▶ **作業内容**:
(A) 次の(i)〜(iii)のそれぞれが体験型研修の文章の内容と合っているか、「はい」か「いいえ」で答え、判断の根拠となる本文の語句をそのまま引用してください。(i) 研修は水戸市医師会が主催した。(ii) 研修で用いられた映像は三つである。(iii) 施設での看取りのドキュメンタリーは、103歳の女性の最後の300日を記録したものである。
(B) 体験型研修の文章を、最後の文の後から書き継いでください。

▶ **抽出テキスト**:
--- --- ---

令和5年1月18日 (水) 場所:いばらき中央福祉専門学校
主催:水戸市医師会 共催:水戸市高齢者支援センター
今回は体験型の研修で、特殊なゴーグルを装着することで映像中の登場人物として疑似体験できるというもの。映像は二つあり、一つは90歳ガン末期の高齢者が救命医療の現場で心肺蘇生を受けている場面のもの、もう一つはある特別養護老人ホームで暮らす103歳の女性の最後の300日を記録した施設での看取りのドキュメンタリー。
最初の救命医療では、90歳のガン末期の方が自宅急変し、病院へ搬送され救命措置を受けます。そこで心臓マッサージが行われますが、肋骨が折れるほどの力が必要で、実際に折れる音が聞こえてきます。それでも意識が戻らず、駆けつけた家族は医師から延命するかそれとも…判断を迫られます。

--- --- ---

[データセットのレコード]
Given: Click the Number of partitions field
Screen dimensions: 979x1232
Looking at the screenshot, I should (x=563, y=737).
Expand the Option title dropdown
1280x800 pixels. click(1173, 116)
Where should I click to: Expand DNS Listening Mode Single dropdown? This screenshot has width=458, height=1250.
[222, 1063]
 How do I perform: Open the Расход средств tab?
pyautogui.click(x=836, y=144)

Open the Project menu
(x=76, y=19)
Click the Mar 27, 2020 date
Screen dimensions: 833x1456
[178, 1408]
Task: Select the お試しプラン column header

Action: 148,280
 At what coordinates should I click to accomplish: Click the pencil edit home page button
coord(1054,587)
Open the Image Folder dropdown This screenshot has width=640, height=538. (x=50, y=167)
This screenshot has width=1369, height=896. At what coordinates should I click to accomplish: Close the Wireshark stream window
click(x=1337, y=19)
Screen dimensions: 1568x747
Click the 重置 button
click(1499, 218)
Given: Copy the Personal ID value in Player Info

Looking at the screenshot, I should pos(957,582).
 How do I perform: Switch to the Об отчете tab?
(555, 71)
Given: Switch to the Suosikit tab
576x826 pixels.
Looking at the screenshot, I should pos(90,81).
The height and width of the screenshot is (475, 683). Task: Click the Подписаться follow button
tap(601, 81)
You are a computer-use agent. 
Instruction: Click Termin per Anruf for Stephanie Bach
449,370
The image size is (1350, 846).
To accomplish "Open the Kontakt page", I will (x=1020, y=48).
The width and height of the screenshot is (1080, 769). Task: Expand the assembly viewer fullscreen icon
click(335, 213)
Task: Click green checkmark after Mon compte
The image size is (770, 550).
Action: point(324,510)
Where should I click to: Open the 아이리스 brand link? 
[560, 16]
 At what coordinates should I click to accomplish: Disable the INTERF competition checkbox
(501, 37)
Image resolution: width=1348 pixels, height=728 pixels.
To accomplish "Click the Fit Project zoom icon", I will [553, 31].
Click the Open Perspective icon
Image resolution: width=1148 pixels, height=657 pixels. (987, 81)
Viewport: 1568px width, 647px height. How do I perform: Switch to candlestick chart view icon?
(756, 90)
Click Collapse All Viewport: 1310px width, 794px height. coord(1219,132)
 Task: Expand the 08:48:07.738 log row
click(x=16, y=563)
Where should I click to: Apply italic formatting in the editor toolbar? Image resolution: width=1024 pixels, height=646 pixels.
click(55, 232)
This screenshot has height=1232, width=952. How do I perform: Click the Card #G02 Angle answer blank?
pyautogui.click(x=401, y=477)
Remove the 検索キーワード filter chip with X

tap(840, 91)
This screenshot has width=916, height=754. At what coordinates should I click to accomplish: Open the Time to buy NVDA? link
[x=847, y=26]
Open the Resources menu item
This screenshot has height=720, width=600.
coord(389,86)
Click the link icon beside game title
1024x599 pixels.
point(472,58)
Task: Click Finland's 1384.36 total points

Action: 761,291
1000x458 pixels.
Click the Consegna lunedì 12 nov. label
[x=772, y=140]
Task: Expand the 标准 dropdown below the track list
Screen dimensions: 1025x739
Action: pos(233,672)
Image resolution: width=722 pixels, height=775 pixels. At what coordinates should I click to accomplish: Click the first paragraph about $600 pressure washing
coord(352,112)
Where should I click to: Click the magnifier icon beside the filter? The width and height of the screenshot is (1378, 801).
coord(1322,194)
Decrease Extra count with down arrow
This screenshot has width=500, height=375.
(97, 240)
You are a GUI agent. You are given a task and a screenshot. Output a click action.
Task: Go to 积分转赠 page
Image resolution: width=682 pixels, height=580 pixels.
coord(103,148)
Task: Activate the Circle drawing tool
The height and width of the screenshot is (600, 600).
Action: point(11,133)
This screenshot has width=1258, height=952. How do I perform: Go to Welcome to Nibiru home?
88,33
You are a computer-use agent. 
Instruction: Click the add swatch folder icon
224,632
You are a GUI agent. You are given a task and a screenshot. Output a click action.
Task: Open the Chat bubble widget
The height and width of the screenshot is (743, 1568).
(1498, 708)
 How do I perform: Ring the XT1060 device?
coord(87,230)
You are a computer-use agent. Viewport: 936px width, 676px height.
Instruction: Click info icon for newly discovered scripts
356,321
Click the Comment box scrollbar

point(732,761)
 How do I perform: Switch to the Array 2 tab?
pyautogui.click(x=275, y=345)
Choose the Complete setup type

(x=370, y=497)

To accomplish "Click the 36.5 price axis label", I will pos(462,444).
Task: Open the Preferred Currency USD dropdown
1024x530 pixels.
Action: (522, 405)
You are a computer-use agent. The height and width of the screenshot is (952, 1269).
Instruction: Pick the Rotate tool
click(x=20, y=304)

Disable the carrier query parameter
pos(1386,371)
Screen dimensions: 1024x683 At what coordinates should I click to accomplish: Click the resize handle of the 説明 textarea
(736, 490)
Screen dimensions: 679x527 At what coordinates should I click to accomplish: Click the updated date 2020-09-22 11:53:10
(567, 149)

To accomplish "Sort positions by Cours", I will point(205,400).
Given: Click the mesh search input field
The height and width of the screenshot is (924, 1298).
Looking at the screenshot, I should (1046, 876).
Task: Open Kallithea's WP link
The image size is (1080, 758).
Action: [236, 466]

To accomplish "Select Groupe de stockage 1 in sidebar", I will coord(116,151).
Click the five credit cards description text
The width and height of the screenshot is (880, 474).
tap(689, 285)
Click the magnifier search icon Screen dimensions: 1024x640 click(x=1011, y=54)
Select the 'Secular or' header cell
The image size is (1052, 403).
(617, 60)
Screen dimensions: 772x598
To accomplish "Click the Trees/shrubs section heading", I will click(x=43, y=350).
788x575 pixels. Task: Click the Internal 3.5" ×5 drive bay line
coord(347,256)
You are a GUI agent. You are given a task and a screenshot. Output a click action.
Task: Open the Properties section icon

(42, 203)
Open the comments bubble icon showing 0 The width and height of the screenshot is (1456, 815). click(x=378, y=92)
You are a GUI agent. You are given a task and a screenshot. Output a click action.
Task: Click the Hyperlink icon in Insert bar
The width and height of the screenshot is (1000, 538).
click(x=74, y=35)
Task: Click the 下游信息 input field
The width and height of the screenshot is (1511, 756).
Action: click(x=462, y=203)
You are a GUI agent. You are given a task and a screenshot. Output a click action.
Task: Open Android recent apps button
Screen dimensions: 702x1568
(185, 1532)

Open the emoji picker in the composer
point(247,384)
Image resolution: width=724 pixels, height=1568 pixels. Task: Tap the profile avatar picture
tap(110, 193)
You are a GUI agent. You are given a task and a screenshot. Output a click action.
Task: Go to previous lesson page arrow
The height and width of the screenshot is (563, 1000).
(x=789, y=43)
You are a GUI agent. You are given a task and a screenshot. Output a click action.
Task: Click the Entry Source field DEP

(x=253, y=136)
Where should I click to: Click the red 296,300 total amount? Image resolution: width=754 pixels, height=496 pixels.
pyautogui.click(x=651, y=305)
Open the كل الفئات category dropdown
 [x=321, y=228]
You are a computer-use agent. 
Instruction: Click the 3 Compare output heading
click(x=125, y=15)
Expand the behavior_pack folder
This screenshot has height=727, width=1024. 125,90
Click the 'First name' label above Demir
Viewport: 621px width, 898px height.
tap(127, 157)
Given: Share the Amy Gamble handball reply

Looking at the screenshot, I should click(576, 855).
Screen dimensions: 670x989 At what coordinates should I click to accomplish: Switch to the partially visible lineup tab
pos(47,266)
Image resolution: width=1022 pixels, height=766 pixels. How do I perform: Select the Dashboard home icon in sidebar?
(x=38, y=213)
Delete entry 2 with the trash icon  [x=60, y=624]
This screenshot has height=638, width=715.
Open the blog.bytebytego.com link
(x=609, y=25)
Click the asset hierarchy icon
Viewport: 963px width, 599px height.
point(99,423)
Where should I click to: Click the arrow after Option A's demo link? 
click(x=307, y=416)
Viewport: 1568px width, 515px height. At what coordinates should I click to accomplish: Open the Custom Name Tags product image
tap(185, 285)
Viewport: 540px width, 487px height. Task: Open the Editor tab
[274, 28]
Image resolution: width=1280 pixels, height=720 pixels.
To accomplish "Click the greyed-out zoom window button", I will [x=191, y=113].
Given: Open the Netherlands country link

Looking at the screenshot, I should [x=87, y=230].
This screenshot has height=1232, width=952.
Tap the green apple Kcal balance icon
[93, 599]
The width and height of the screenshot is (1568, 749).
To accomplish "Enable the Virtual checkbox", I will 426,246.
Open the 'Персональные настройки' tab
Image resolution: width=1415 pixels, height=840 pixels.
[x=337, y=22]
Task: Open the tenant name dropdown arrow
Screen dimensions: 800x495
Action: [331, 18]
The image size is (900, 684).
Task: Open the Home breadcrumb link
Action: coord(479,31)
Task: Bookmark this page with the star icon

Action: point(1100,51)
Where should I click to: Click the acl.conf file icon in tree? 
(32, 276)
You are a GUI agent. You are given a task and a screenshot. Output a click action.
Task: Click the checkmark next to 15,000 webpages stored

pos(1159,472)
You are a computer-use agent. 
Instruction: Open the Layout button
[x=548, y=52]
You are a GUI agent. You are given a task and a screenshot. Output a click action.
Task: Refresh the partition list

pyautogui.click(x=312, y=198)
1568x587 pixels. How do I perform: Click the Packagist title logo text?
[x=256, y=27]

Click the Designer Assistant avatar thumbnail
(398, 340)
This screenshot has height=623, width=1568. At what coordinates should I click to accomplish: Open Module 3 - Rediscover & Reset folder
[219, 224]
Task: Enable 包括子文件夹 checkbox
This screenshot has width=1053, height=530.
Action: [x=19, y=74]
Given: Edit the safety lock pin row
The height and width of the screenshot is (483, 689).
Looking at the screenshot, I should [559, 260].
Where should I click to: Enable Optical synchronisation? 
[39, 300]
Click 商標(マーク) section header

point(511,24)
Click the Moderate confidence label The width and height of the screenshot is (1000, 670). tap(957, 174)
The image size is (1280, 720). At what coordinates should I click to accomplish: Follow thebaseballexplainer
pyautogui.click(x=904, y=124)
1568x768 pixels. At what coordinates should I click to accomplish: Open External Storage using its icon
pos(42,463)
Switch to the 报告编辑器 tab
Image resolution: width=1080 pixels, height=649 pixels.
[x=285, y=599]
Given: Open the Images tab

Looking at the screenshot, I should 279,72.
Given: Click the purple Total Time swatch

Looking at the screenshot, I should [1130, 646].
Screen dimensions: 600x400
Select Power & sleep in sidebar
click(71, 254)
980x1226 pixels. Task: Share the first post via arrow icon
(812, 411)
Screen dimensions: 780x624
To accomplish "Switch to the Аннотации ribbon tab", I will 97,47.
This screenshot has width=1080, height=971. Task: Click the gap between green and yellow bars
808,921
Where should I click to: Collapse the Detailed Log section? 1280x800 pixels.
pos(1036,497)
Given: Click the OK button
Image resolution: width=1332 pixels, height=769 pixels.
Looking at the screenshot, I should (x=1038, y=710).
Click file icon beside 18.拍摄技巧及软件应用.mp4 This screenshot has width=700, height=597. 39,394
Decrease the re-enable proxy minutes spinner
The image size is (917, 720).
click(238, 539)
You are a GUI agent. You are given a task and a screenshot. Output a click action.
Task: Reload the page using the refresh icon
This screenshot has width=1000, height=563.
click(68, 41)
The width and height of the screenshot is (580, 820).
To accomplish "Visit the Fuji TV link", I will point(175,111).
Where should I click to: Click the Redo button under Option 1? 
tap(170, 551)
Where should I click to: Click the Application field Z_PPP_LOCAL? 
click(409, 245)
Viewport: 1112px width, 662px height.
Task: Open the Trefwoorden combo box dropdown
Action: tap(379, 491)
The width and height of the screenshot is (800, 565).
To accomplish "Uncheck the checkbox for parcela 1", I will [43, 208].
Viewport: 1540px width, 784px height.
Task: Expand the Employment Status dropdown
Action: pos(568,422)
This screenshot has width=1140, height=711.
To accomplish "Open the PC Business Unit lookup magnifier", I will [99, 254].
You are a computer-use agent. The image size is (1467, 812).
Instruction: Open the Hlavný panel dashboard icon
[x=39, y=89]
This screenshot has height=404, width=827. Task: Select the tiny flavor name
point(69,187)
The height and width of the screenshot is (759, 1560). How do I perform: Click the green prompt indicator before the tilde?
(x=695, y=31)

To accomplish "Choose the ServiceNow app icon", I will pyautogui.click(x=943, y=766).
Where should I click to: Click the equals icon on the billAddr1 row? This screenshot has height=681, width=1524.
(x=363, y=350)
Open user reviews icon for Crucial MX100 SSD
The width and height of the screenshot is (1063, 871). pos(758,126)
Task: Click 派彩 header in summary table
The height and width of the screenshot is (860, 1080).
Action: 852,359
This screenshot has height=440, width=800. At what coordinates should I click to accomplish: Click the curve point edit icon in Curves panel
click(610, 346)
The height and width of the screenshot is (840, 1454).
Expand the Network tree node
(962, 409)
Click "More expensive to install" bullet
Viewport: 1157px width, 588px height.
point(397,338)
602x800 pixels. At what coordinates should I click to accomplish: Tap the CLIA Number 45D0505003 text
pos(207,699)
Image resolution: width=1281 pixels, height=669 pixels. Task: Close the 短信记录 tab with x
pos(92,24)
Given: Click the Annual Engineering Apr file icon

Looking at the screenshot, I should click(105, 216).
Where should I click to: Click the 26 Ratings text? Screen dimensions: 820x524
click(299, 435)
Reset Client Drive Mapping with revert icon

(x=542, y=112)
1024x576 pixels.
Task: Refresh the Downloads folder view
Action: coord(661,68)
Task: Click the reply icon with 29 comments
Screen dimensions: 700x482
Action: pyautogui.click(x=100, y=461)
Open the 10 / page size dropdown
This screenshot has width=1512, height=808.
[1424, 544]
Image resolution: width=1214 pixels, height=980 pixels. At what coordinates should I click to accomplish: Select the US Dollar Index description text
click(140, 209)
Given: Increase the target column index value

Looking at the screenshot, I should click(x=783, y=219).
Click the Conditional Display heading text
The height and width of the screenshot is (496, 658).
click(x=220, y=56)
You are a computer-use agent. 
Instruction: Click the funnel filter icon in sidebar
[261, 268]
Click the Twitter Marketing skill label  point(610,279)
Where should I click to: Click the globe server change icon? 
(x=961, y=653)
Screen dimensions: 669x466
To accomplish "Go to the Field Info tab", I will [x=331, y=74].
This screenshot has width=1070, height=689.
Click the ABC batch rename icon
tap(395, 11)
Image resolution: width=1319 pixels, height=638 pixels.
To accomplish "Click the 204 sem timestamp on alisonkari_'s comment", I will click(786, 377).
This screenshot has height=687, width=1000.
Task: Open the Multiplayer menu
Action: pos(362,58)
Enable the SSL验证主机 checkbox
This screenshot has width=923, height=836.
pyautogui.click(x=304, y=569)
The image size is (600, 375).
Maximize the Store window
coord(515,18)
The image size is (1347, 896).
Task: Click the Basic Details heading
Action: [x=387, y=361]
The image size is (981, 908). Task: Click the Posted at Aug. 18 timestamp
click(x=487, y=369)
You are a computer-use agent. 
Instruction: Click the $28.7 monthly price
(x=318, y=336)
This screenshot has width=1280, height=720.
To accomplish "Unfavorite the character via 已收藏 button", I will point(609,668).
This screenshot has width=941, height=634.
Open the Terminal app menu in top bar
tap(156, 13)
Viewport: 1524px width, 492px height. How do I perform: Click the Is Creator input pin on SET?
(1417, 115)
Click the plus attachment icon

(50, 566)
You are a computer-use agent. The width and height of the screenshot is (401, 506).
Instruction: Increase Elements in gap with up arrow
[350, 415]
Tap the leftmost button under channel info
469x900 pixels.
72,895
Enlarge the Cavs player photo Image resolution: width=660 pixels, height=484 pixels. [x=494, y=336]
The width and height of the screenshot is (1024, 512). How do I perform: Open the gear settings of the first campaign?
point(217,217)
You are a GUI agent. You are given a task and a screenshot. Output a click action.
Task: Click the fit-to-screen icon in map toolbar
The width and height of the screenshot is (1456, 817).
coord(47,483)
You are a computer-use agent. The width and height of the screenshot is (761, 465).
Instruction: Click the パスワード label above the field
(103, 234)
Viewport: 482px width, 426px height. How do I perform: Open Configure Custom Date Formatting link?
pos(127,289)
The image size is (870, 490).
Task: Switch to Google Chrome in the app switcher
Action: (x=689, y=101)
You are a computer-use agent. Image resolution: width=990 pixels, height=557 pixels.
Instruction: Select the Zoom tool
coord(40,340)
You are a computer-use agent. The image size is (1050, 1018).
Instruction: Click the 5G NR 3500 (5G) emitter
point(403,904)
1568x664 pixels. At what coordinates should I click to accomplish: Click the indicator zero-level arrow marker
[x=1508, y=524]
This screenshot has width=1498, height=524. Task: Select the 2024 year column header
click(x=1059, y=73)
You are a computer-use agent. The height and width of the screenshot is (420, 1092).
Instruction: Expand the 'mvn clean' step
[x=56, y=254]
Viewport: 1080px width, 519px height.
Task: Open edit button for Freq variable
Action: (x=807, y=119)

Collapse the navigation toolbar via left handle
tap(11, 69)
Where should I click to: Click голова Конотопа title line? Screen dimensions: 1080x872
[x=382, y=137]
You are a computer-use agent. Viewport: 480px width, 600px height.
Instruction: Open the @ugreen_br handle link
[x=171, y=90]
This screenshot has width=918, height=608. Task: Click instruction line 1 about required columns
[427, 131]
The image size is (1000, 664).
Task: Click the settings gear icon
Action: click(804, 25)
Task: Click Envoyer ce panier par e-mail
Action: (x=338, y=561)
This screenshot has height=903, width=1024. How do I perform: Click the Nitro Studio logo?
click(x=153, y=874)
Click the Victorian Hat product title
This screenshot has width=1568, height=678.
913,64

--- --- ---

▶ **各作業の結果**:
(A)
(i) はい:「主催:水戸市医師会」
(ii) いいえ:「映像は二つあり」
(iii) はい:「103歳の女性の最後の300日を記録した」

(B)
もう一つの『施設での看取り』では、最後を生き切る103歳の女性と、そこに寄り添う家族、そして最後まで伴奏する職員たちの姿が描かれていました。研修終了後のアンケートには、「これからの時間をどのように進んでゆくのか、周りの友人たちや家族とも意見交換したい」、「母の姿と重なった。どこで最期を迎えるか…家族が一番と思う方もいるかも知れないが、しゃんと生きてきた母は尊厳を持ち続けるためにも施設での暮らしはかえって良かったと思っている。そして、今日、再認識できた」。また、福祉の専門職の方からは「自分自身の最後についても、介護職として入居者の方についてもどのようにしていったら良いのか考えさせられた」、「自分が本人だったら…自分が家族だったら…専門職として…考えさせられた」などの想いや感想が書かれていました。
日本財団「人生最期の迎え方に関する全国調査結果(2021)によると、人生の最期を迎えたい場所「自宅」58.8%、避けたい場所「子の家」42.1%、「介護施設」34.4%だったとあります。最期の迎え方に正解はないと思います。だからこそ誰もが迎える最後の時について、そしてこれからのことを話すとき、延命治療や療養場所を話し合うだけではなく、自分が最後まで大切にしたいと思う事も家族や友人と話し合う・伝え合ってほしいと思います。ご参加くださったみなさん、ありがとうございました。